--- Task description ---
In the material below, pictures must be dropped. Repeat exactly, and only, the lines from the line with "Task: Open the 存储服务器 dropdown in the dialog" to the line with "Task: Open the Entertainment category link", both ends included.

--- Excerpted records ---
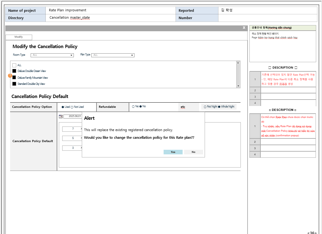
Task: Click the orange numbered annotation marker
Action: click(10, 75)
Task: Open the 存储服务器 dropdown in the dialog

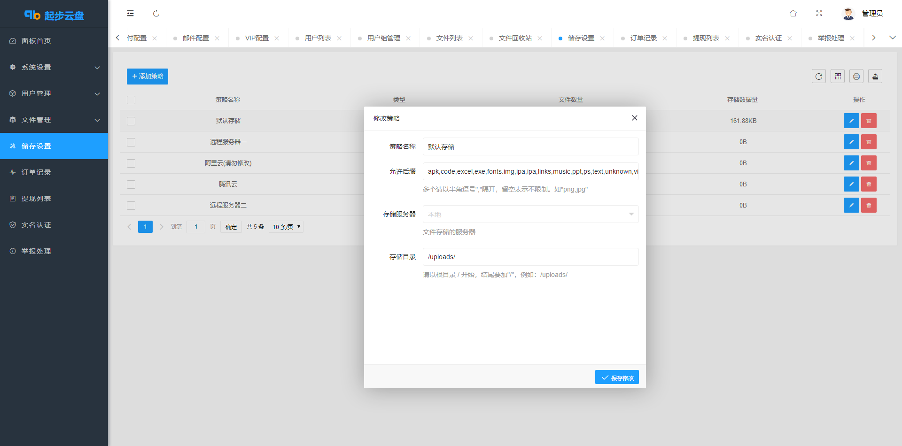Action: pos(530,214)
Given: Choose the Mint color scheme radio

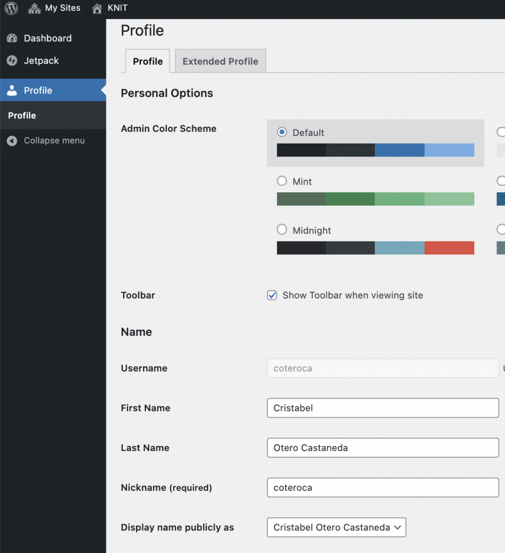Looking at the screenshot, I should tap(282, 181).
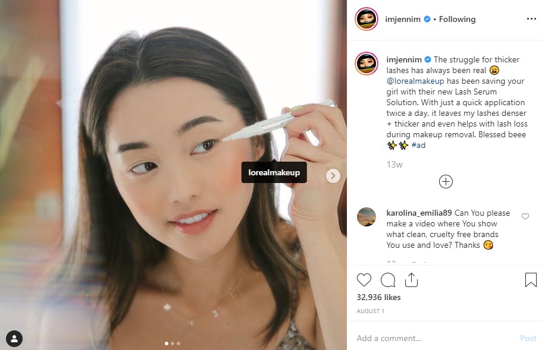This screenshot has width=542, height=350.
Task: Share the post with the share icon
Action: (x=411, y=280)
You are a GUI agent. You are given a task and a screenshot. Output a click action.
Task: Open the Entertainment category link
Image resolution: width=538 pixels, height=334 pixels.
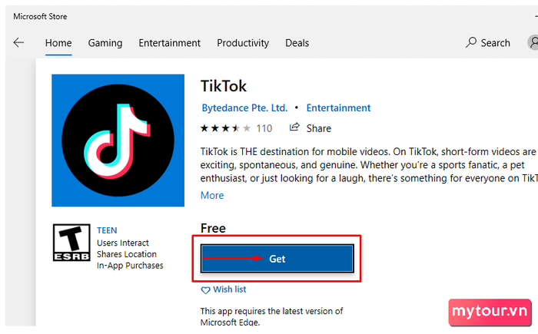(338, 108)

...

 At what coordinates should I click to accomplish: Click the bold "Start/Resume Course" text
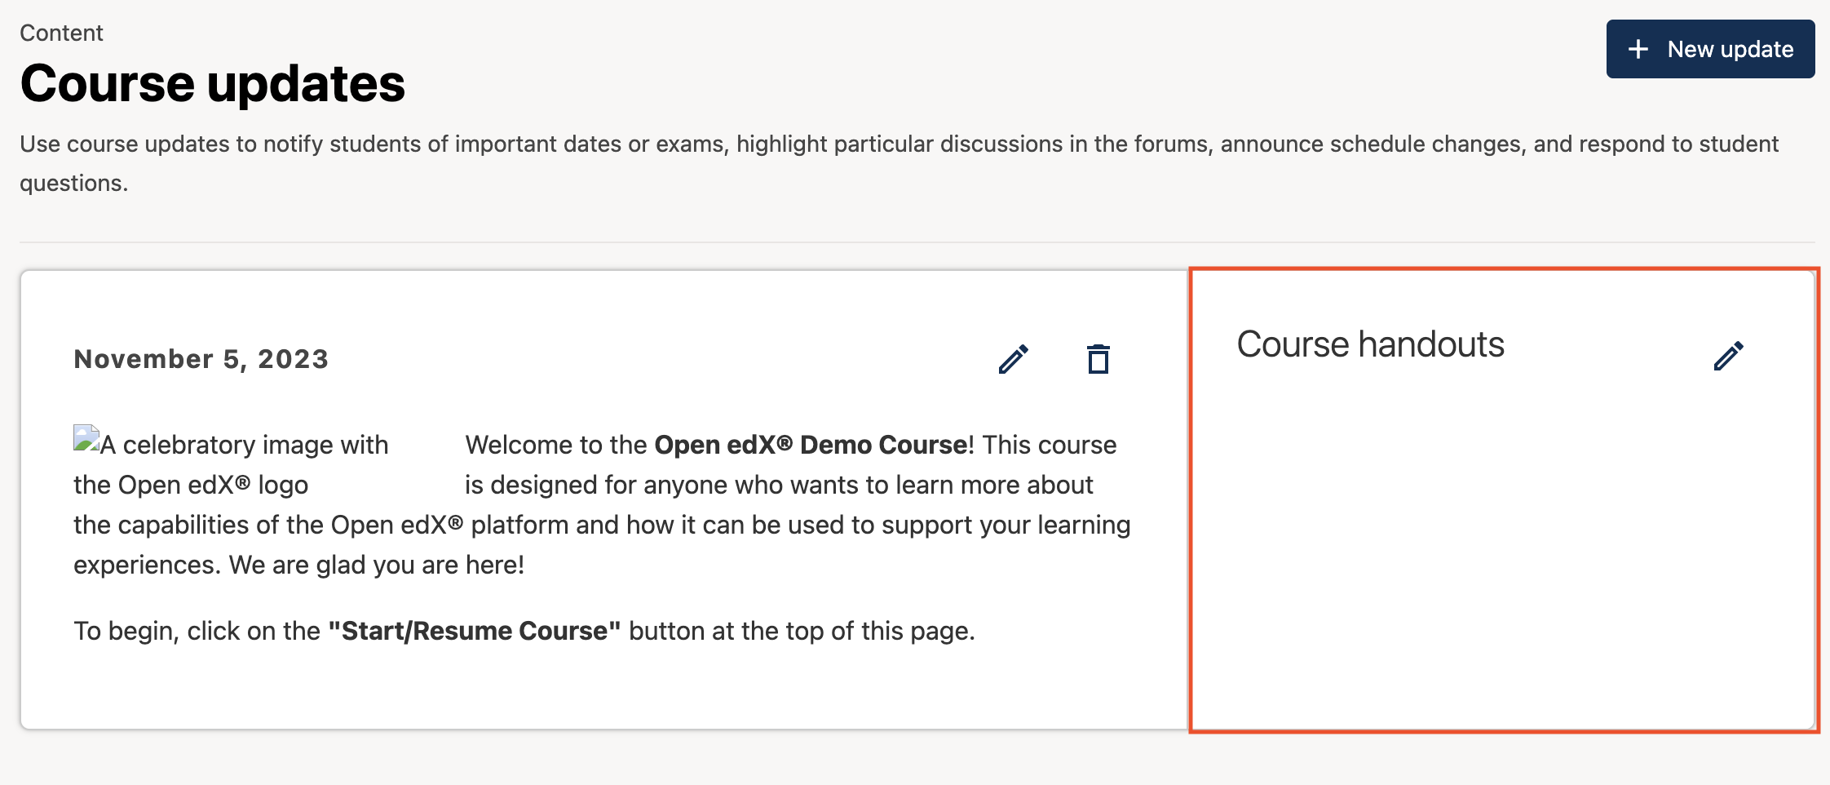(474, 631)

...

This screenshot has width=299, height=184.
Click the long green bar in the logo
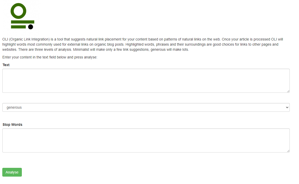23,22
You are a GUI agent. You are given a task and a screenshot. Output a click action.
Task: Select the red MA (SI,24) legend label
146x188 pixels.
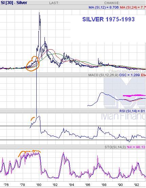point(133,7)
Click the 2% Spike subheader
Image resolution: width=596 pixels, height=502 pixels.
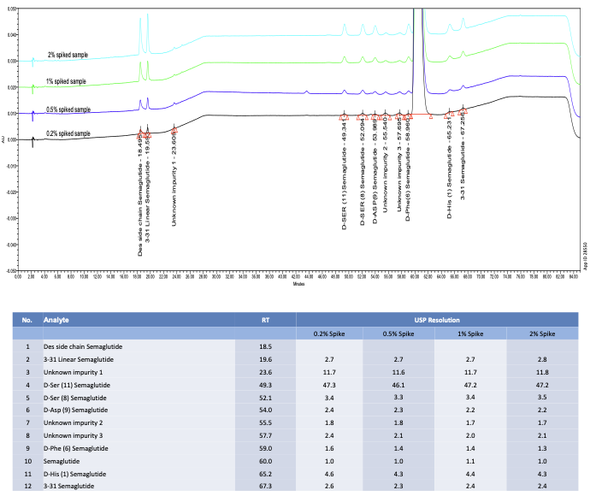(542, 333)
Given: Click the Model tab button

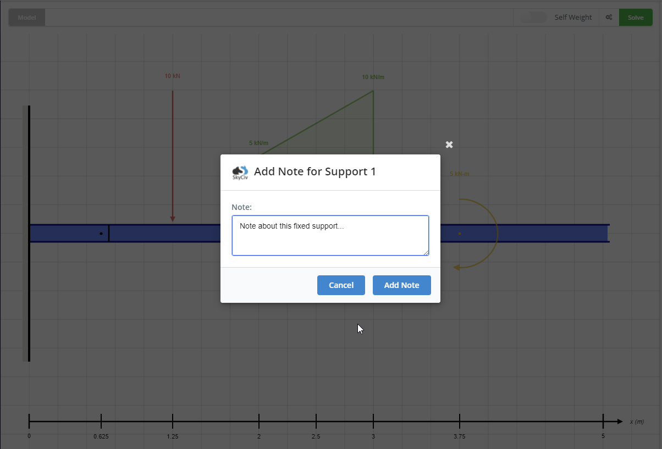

--- Answer to the exercise ---
Task: Open the 存储服务器 dropdown in the dialog

Action: pos(530,214)
Given: Choose the Mint color scheme radio

Looking at the screenshot, I should tap(282, 181).
This screenshot has width=542, height=350.
Task: Share the post with the share icon
Action: (x=411, y=280)
You are a GUI agent. You are given a task and a screenshot. Output a click action.
Task: Open the Entertainment category link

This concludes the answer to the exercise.